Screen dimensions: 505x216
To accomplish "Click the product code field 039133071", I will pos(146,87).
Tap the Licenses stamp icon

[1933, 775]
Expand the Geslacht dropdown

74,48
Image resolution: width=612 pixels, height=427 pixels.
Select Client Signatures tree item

◇ ◇ ◇ ◇ ◇

What you need to do:
Rewrite the listing as a JSON list of strings with one string per line, leaving out blank lines.

Answer to this problem:
[
  "Screen dimensions: 505x216",
  "To accomplish \"Click the product code field 039133071\", I will pos(146,87).",
  "Tap the Licenses stamp icon",
  "[1933, 775]",
  "Expand the Geslacht dropdown",
  "74,48",
  "Image resolution: width=612 pixels, height=427 pixels.",
  "Select Client Signatures tree item"
]